** begin Supplied entries **
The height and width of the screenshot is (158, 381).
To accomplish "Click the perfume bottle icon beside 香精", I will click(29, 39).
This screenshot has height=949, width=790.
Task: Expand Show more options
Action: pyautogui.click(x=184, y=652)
** end Supplied entries **
Duplicate each line of the records above word for word.

### [Result of the task]
The height and width of the screenshot is (158, 381).
To accomplish "Click the perfume bottle icon beside 香精", I will click(29, 39).
This screenshot has height=949, width=790.
Task: Expand Show more options
Action: pyautogui.click(x=184, y=652)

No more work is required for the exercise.